▶ **Exercise objective**
Please copy the items from the line with "Click the standalone" up to and including the line with "This screenshot has width=2576, height=1411.", leaving out the pictures.

▶ **Exercise materials**
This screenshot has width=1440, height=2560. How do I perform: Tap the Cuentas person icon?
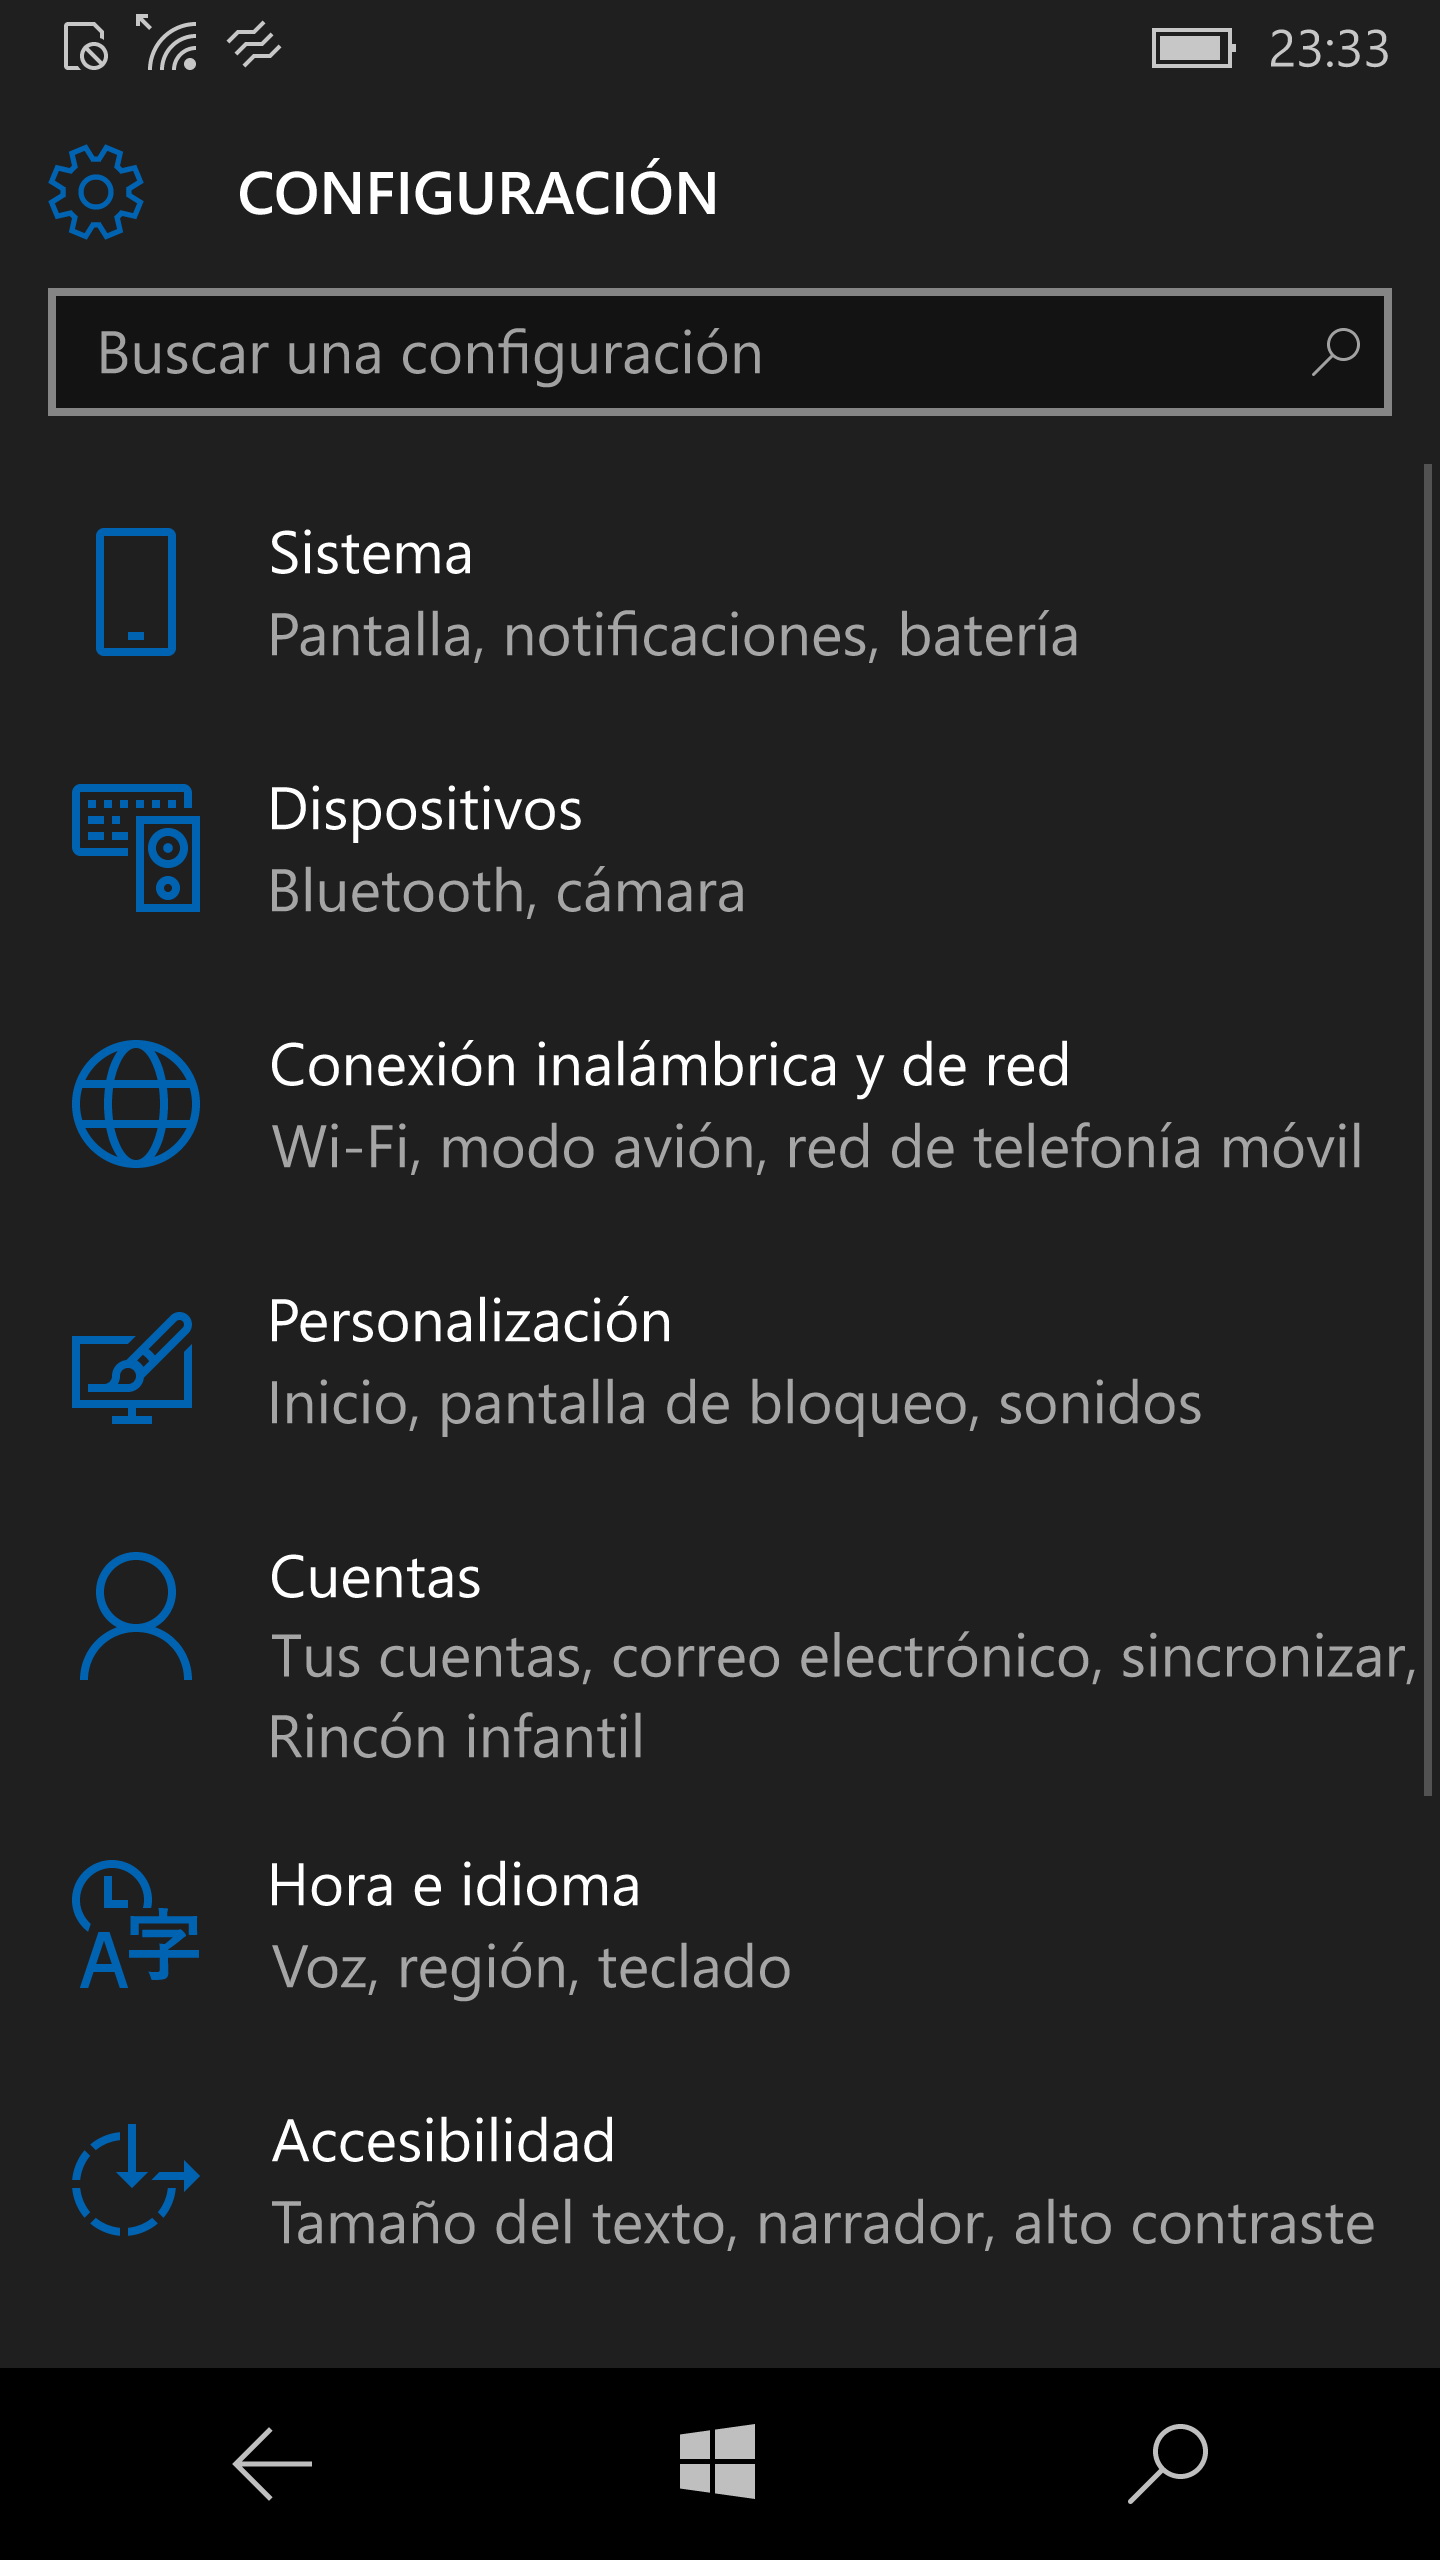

==

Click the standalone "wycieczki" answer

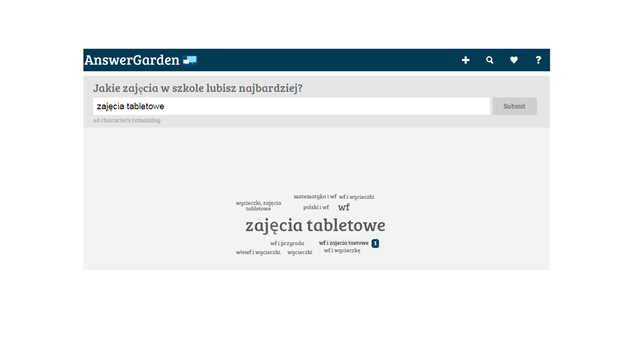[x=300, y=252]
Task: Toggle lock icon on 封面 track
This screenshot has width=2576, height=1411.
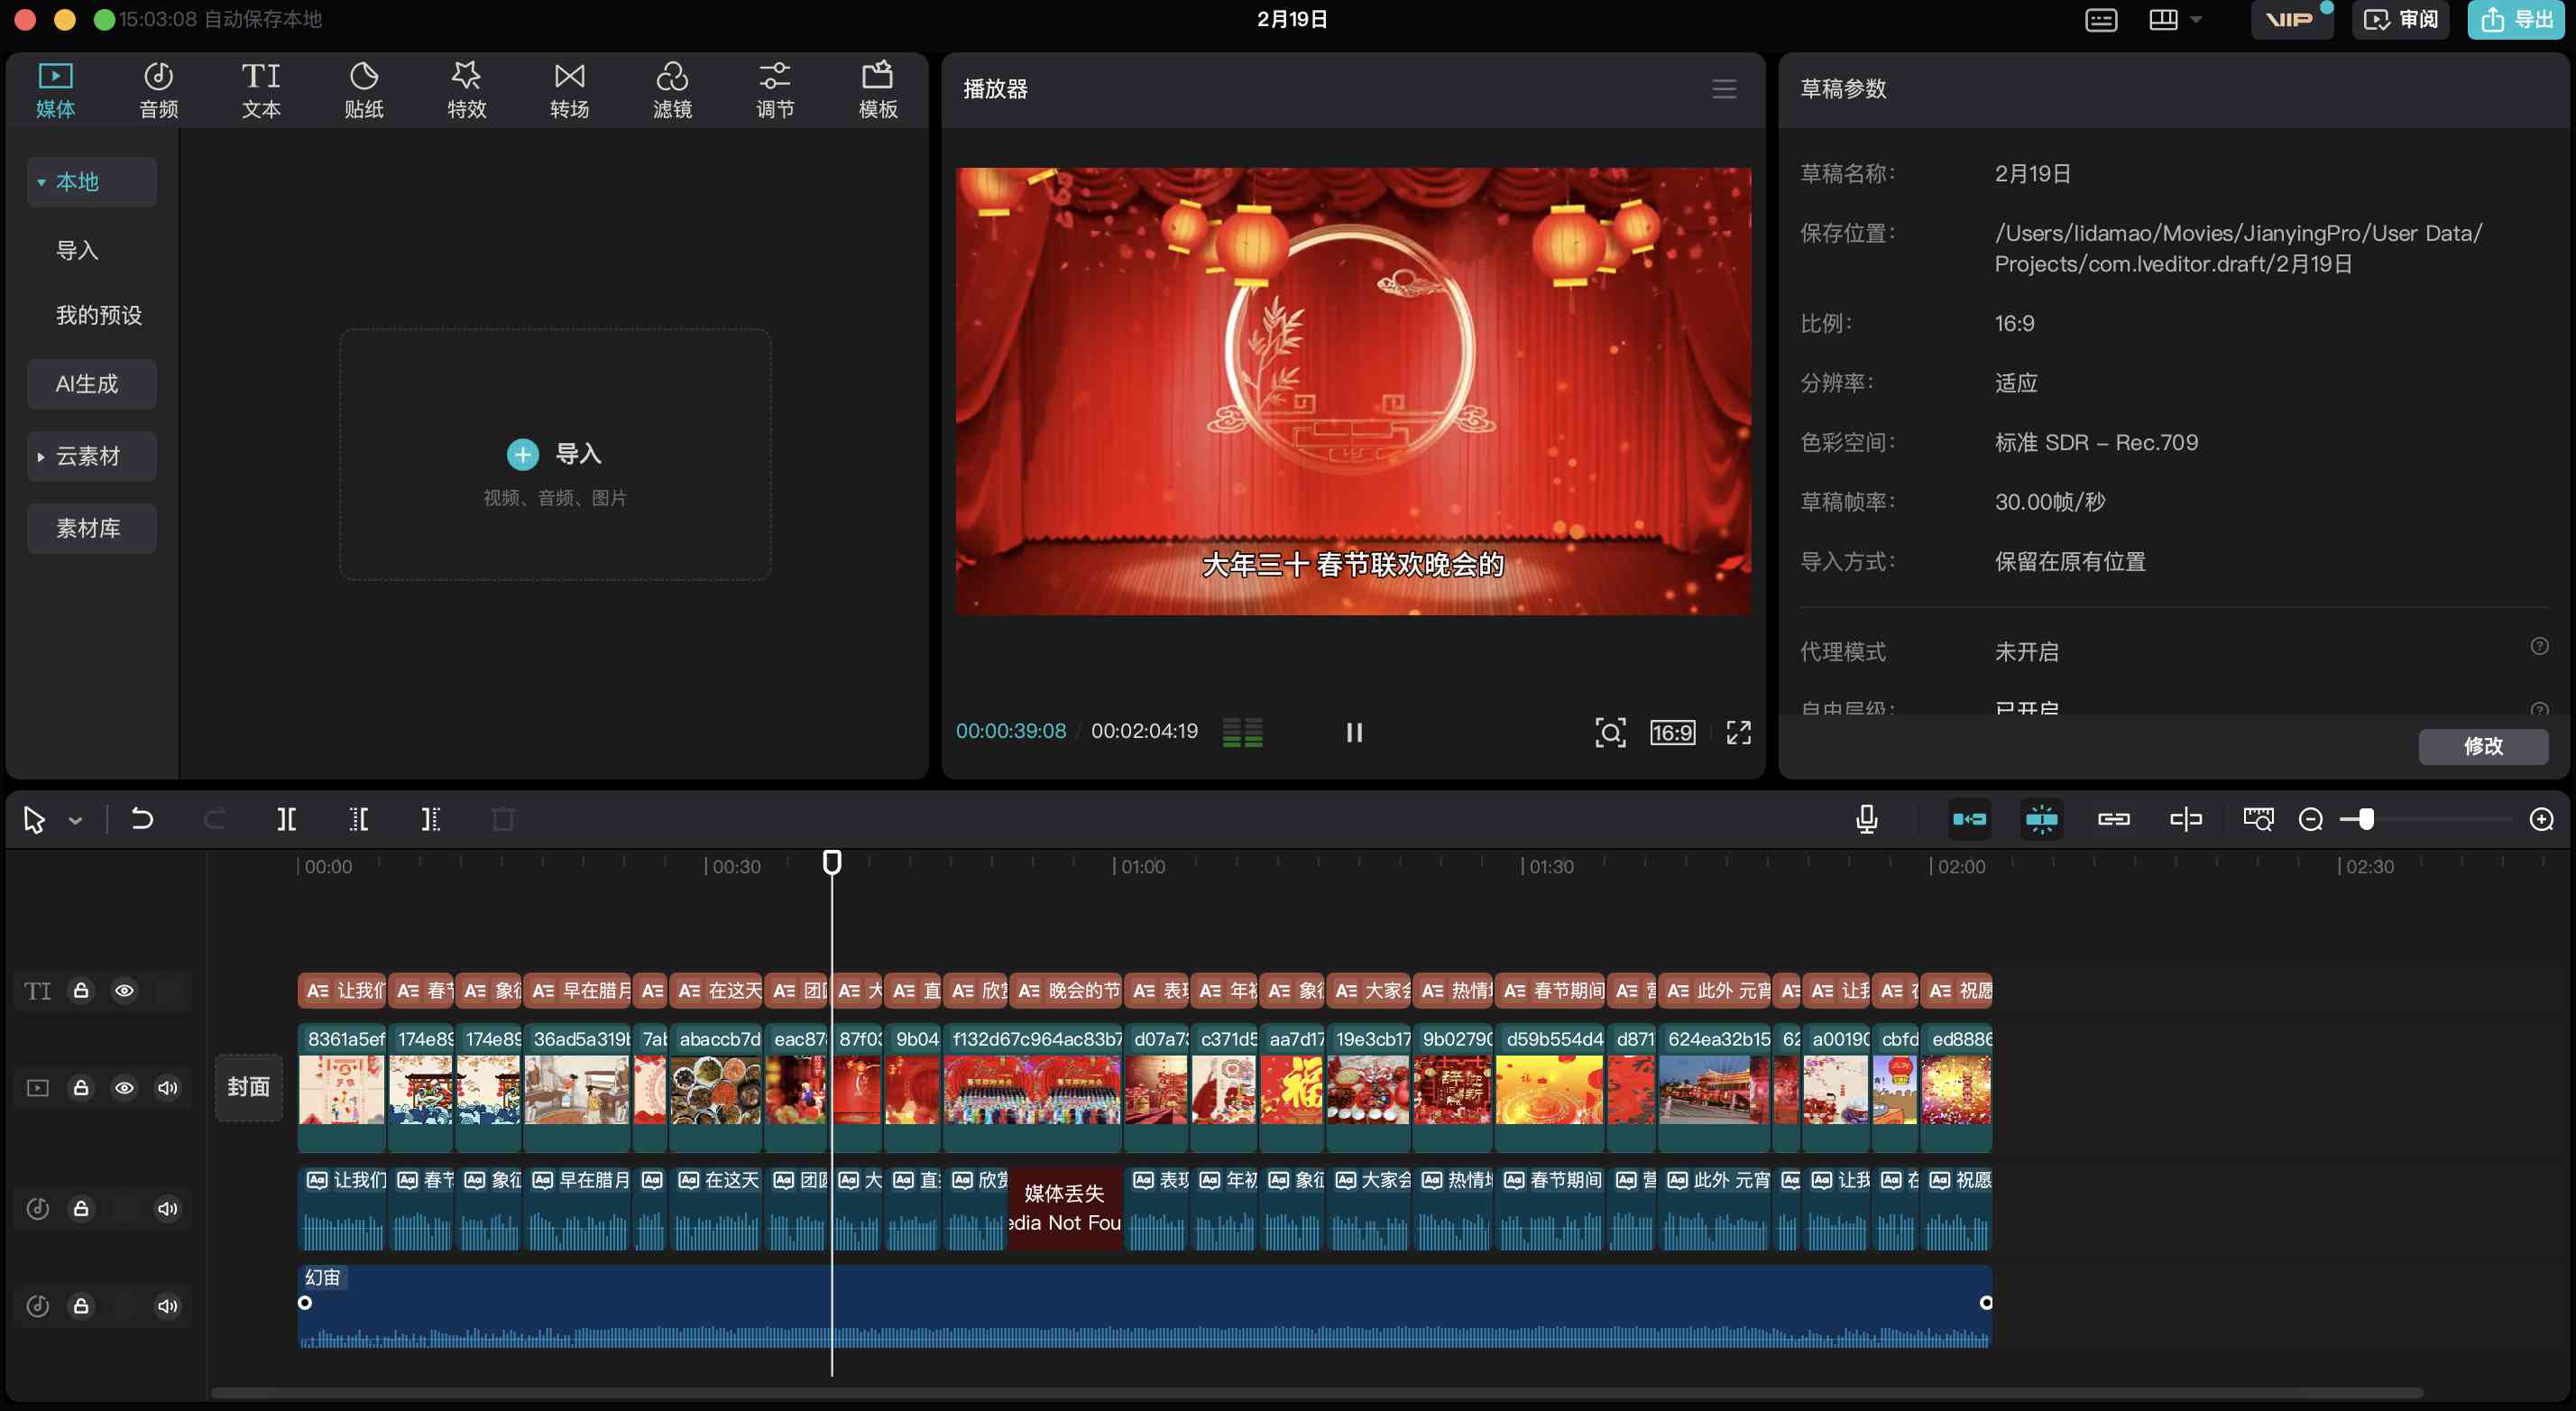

▶ **Output for this exercise**
Click the standalone "wycieczki" answer

[x=300, y=252]
Task: Toggle lock icon on 封面 track
This screenshot has width=2576, height=1411.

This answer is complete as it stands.